Decoding from binary is similarly straightforward (it also ignores any whitespace), although there are two variants. The un-templated variant takes a std::string as its input and returns a std::string made from the decoded binary. For example:

std::string decoded = hmr::binary::decode("01001000 01100101 01101100 01101100 01101111 00101100 00100000 01010111 01101111 01110010 01101100 01100100 00100001"); // decoded contains the string "Hello, World!"

The templated variant takes a std::string as its input but returns an integral value of the type specified. The number of bytes worth of bits in the input must exactly match the size of the return type. For example:

auto decoded_1 = hmr::binary::decode<uint8_t>("11111111"); // decoded_1 is a uint8_t with the value 255 (0xFF)

auto decoded_2 = hmr::binary::decode<uint32_t>("11111111 00000000 11111111 00000000"); // decoded_2 is a uint32_t with the value 4278255360 (0xFF00FF00)

auto decoded_3 = hmr::binary::decode<int16_t>("11111111 00000000"); // decoded_3 is a int16_t with the value -256 (0xFF00)

If the input to hmr::binary::decode() contains anything other than 1s and 0s (and whitespace), or its length is not divisible by 8 (not counting any whitespace), an exception is thrown.

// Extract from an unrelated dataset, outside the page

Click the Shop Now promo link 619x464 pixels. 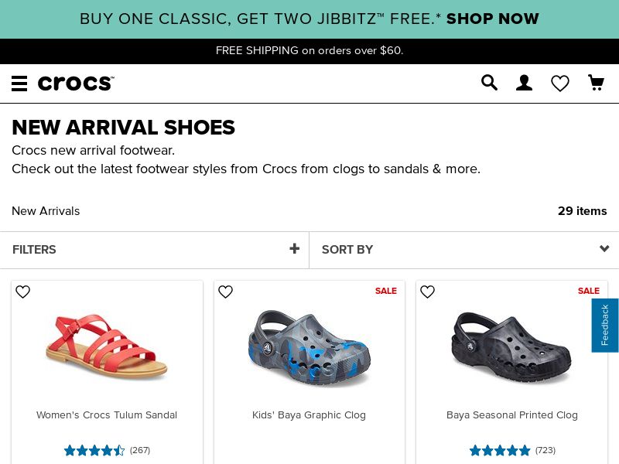pyautogui.click(x=493, y=19)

Todo: Allow the templated variant to work even if the input does not exactly match the size of the return type, e.g. allow an input of "11111111" to produce a uint16_t with the value 255 (0x00FF)

Base64

Defined in header hamarr/base64.hpp

To convert to/from base64 string representations of data, there are two functions:

hmr::base64::encode()

hmr::base64::decode()

These both take a std::string_view input, and return a std::string output. They use the standard base64 alphabet of A-Za-z0-9+/ with = as the padding character. For example:

std::string encoded = hmr::base64::encode("Hello, World!"); // encoded contains the string "SGVsbG8sIFdvcmxkIQ=="

std::string decoded = hmr::base64::decode("SGVsbG8sIFdvcmxkIQ=="); // decoded contains the string "Hello, World!"

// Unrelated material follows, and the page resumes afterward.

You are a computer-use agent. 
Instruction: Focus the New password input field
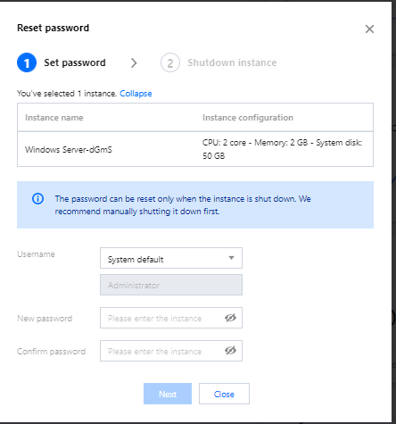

For both functions, you can optionally specify a custom base64 alphabet by passing this as the second argument to the relevant function. This alphabet must contain exactly 64 characters, the final character of which will be used as the padding character, and must not contain any duplicate characters. For example:

std::string encoded = hmr::base64::encode("Hello, World!", "abcdefgh0123456789ijklmnopqrstuvwxyz=/ABCDEFGHIJKLMNOPQRSTUVWXYZ+"); // encoded contains the string "iglGrgWG0ftJsAL=08++"

std::string decoded = hmr::base64::decode("iglGrgWG0ftJsAL=08++", "abcdefgh0123456789ijklmnopqrstuvwxyz=/ABCDEFGHIJKLMNOPQRSTUVWXYZ+"); // decoded contains the string "Hello, World!"

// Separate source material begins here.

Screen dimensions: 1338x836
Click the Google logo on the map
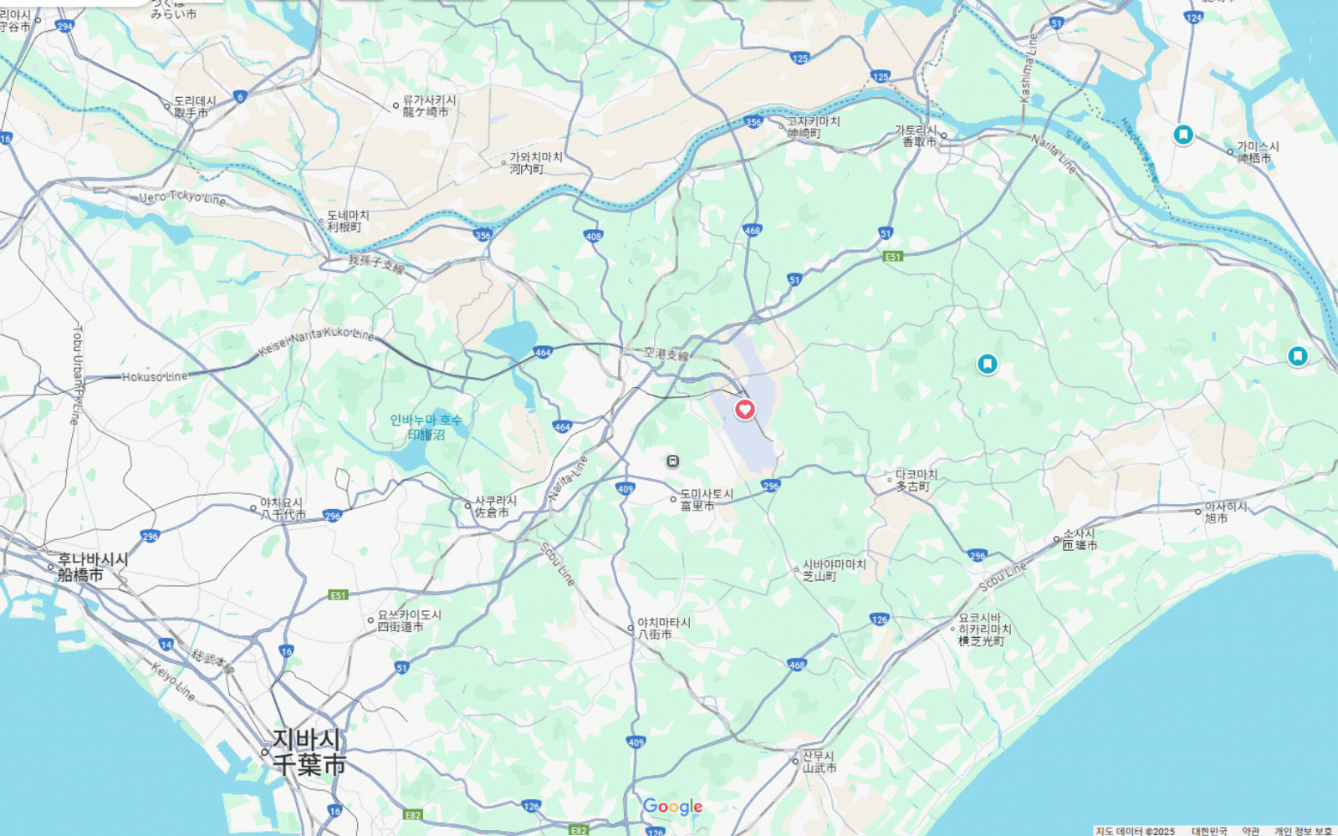tap(672, 807)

std::string broken  = hmr::base64::encode("This won't work", "abcdefgh0123456789ijklmnopqrstuvwxyz=/ABCDEFGHIJKLMNOPQRSTUVWZZZZ"); // The alphabet contains multiple instances of the same character ('Z'), so an exception of type hmr::xcpt::base64::invalid_alphabet is thrown

Todo: Allow the user to toggle on/off the insertion of padding characters
Todo: Add checks to ensure that padding characters are not found in the middle of the input data

URL encoding

Defined in header hamarr/url.hpp

To convert to/from URL encoded string representations of data, there are two functions:

hmr::url::encode()

hmr::url::decode()

These both take a std::string_view input, and return a std::string output. Any characters that fall outside the list of unreserved characters (as defined in RFC 3986, i.e. the alphanumeric chars, plus '-', '.', '_', and '~') are percent-encoded. For example:

std::string encoded = hmr::url::encode("Hello, World!"); // encoded contains the string "Hello%2C%20World%21"

std::string decoded = hmr::url::decode("Hello%2C%20World%21"); // decoded contains the string "Hello, World!"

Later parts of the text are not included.